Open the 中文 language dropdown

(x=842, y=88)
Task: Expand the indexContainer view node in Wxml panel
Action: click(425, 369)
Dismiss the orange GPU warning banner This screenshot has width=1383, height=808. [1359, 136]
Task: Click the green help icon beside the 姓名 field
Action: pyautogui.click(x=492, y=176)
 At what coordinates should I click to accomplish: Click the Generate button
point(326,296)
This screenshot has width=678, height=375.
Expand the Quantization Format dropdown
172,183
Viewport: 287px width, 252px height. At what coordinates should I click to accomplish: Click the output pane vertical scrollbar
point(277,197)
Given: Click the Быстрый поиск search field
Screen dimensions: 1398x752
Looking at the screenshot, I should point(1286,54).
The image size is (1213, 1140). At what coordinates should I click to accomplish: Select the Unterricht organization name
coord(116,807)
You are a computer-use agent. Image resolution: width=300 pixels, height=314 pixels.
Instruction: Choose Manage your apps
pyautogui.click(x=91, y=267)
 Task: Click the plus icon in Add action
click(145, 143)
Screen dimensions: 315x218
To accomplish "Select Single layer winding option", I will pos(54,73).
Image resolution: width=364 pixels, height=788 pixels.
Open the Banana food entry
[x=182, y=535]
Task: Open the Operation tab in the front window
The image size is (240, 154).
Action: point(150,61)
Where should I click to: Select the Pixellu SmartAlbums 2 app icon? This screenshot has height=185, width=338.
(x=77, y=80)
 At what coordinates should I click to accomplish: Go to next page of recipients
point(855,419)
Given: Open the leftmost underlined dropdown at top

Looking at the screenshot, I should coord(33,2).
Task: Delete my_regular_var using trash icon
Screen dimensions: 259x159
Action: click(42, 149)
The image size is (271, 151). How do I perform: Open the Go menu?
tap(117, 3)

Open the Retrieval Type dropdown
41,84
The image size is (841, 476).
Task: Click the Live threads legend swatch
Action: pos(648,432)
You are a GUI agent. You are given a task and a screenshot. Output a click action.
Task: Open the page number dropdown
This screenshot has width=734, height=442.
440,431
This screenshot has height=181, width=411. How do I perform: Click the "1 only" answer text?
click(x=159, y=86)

———

### TASK REQUIREMENTS
Every entry above should be retyped exactly as shown.

### OUTPUT FOR THIS EXERCISE
Open the 中文 language dropdown

(x=842, y=88)
Task: Expand the indexContainer view node in Wxml panel
Action: click(425, 369)
Dismiss the orange GPU warning banner This screenshot has width=1383, height=808. [1359, 136]
Task: Click the green help icon beside the 姓名 field
Action: pyautogui.click(x=492, y=176)
 At what coordinates should I click to accomplish: Click the Generate button
point(326,296)
This screenshot has width=678, height=375.
Expand the Quantization Format dropdown
172,183
Viewport: 287px width, 252px height. At what coordinates should I click to accomplish: Click the output pane vertical scrollbar
point(277,197)
Given: Click the Быстрый поиск search field
Screen dimensions: 1398x752
Looking at the screenshot, I should point(1286,54).
The image size is (1213, 1140). At what coordinates should I click to accomplish: Select the Unterricht organization name
coord(116,807)
You are a computer-use agent. Image resolution: width=300 pixels, height=314 pixels.
Instruction: Choose Manage your apps
pyautogui.click(x=91, y=267)
 Task: Click the plus icon in Add action
click(145, 143)
Screen dimensions: 315x218
To accomplish "Select Single layer winding option", I will pos(54,73).
Image resolution: width=364 pixels, height=788 pixels.
Open the Banana food entry
[x=182, y=535]
Task: Open the Operation tab in the front window
The image size is (240, 154).
Action: point(150,61)
Where should I click to: Select the Pixellu SmartAlbums 2 app icon? This screenshot has height=185, width=338.
(x=77, y=80)
 At what coordinates should I click to accomplish: Go to next page of recipients
point(855,419)
Given: Open the leftmost underlined dropdown at top

Looking at the screenshot, I should coord(33,2).
Task: Delete my_regular_var using trash icon
Screen dimensions: 259x159
Action: click(42, 149)
The image size is (271, 151). How do I perform: Open the Go menu?
tap(117, 3)

Open the Retrieval Type dropdown
41,84
The image size is (841, 476).
Task: Click the Live threads legend swatch
Action: pos(648,432)
You are a GUI agent. You are given a task and a screenshot. Output a click action.
Task: Open the page number dropdown
This screenshot has width=734, height=442.
440,431
This screenshot has height=181, width=411. How do I perform: Click the "1 only" answer text?
click(x=159, y=86)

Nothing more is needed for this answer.